В комнате, не заслуживающей никакого специального описания, тем более что она уже известна нашему читателю как кабинет главы Пятого подотдела Третьего департамента контрразведки ФБР, Джим Доллархайд делал доклад о результатах своих предварительных наблюдений.
— …Прежде всего, мистер Фофанофф не прячет своей определенной осведомленности относительно вашингтонской средыобитания. Приехав, он выразил желание немедленно получить ощутимые доказательства существования некоторых гипотетически существующих мест. Простите, Брюс, но это не имело никакого отношения ни к Пентагону, ни к Старому дому администрации, ни даже к Арлингтонскому мемориальному клад-пищу. Он захотел увидеть книжный магазин «Йес», а также джаз-клуб «Блюз-эллей» в Джорджтауне.
В первом он сделал довольно дикий выбор книг, купив, в частности, «Симпатизирующие вибрации», «Власть вашей второй руки» и «Как приручить вашего чертенка». В последнем он фактически повернул внимание публики от пианиста Леса Макэна на себя. Всякий раз, как Лес пускался в свой «фанк» и публика по его знаку начинала петь «Пусть это будет правдой! В сравнении с чем?», доктор Фофанофф трубил, как потревоженный слон: «В сравнении с Кантом!» Даже либеральная публика не выдержит, когда все время кричат: Кант, Кант! Его едва не вышибли общими усилиями, пока он не пояснил, что он имеет в виду не только мистера Иммануила Канта, но и всю германскую философию. После этого они обнялись с Лесом Макэном и несколько секунд стояли в молчании.
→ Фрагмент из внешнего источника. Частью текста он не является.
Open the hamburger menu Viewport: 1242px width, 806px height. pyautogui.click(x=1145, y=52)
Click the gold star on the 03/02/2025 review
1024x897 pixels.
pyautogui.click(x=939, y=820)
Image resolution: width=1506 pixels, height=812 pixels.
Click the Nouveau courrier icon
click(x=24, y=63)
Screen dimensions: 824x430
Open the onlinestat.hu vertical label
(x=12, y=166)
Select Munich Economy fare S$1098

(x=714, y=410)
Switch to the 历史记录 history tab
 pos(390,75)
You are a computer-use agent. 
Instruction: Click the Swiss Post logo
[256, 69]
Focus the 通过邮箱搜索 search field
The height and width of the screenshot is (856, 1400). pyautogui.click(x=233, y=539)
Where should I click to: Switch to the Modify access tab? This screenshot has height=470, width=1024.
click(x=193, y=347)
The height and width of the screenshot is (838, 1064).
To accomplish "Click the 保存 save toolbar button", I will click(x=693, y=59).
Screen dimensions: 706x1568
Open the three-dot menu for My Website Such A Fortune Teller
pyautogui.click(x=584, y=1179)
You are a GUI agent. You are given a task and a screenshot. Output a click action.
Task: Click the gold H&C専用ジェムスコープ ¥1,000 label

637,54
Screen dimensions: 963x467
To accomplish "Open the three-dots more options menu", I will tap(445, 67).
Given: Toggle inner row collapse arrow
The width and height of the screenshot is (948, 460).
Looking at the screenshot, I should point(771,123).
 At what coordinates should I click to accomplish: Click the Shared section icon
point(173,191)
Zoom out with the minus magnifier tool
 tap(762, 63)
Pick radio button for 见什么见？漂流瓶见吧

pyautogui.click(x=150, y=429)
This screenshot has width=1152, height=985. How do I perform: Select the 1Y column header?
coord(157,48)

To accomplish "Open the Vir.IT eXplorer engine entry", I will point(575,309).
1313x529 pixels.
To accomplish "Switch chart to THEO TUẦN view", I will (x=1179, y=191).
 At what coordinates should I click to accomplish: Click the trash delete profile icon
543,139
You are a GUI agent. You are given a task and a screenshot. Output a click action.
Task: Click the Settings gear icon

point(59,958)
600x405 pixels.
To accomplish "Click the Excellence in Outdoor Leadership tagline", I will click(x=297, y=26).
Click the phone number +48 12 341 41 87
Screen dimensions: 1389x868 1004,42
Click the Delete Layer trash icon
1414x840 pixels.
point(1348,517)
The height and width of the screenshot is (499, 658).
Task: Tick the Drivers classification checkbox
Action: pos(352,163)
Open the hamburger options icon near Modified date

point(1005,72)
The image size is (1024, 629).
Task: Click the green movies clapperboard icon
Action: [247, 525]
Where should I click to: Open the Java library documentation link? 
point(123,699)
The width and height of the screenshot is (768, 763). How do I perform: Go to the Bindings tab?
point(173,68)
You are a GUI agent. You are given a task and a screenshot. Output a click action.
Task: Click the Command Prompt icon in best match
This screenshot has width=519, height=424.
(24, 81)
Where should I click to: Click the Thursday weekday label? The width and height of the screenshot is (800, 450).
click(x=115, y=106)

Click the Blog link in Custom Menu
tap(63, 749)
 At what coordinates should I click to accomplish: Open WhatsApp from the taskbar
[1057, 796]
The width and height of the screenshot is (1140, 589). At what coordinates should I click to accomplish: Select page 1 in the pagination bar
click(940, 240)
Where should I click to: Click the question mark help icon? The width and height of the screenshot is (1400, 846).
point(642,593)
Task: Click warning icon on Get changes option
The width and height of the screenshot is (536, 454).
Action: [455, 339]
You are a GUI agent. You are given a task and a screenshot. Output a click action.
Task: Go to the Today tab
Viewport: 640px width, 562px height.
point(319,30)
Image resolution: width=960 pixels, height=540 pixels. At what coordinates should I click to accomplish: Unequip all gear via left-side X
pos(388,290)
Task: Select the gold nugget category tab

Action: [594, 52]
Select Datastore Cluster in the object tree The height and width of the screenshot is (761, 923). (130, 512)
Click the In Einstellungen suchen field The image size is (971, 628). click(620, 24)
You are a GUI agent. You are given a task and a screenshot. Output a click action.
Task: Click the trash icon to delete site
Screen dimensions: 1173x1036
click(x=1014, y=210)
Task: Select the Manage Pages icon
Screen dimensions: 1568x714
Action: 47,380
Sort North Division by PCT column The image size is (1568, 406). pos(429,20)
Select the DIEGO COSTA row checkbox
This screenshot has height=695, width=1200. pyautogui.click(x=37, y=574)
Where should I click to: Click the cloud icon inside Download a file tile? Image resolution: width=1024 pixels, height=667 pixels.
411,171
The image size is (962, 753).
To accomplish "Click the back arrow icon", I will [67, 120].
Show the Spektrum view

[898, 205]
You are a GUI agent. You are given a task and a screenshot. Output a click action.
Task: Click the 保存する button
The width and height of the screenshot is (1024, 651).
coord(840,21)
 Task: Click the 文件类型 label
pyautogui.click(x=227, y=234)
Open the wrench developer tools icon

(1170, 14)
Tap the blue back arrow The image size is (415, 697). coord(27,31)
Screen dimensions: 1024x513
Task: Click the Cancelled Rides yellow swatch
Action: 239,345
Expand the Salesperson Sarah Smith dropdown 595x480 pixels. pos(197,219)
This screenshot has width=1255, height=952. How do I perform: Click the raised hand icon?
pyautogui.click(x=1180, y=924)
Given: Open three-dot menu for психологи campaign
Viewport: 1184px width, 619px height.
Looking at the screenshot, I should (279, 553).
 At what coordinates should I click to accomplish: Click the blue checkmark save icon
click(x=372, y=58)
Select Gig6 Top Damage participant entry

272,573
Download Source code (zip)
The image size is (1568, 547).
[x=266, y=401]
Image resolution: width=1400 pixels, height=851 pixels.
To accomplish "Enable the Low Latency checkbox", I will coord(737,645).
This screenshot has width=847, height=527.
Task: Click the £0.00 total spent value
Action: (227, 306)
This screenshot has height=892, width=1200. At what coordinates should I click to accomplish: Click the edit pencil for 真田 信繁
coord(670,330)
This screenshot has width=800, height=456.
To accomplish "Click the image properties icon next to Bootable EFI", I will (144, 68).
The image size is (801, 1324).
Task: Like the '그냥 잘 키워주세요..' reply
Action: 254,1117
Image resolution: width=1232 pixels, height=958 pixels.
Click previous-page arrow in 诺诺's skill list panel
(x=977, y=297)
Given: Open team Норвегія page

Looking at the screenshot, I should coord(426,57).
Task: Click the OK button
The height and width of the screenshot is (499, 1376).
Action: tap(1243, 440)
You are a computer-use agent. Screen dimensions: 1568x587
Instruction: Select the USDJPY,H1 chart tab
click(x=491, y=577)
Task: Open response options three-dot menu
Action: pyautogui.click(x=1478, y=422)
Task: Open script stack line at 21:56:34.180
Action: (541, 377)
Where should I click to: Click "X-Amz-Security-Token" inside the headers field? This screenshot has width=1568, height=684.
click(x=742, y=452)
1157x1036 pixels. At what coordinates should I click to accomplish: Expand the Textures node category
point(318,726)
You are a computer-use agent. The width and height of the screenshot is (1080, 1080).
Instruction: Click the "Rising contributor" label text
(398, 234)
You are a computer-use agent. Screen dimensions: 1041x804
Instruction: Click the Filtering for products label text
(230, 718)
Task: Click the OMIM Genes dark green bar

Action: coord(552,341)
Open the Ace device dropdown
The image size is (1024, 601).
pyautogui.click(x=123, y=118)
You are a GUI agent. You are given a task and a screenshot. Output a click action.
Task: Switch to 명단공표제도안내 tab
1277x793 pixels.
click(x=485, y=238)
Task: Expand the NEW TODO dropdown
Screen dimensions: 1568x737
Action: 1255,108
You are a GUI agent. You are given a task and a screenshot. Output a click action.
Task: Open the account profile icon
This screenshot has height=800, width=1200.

— Сколько народу присутствовало? Какие-нибудь иностранцы были? — спросил старший агент д’Аваланш.
Джим обожал деловые вопросы своего начальника.
— Присутствовало сто сорок семь полнокровных американцев, сэр, и один декадентный араб, сэр. Да, джентльмены, там был шейх Сайд Кисмет Манна. Где он остановился в Вашингтоне? В настоящий момент он разговаривает с вами. Так точно, сэр, шейх к вашим услугам.
Доктор Хоб мягко поаплодировал: браво, браво, браво! Не нужно хмуриться, д’Аваланш. Это как раз то, что нам нужно, — импровизация, дар артистизма и так далее. Трое помощников, Эплуайт, Эппс и Макфин закивали в полном согласии. Как раз то, что нам нужно: И да и так далее.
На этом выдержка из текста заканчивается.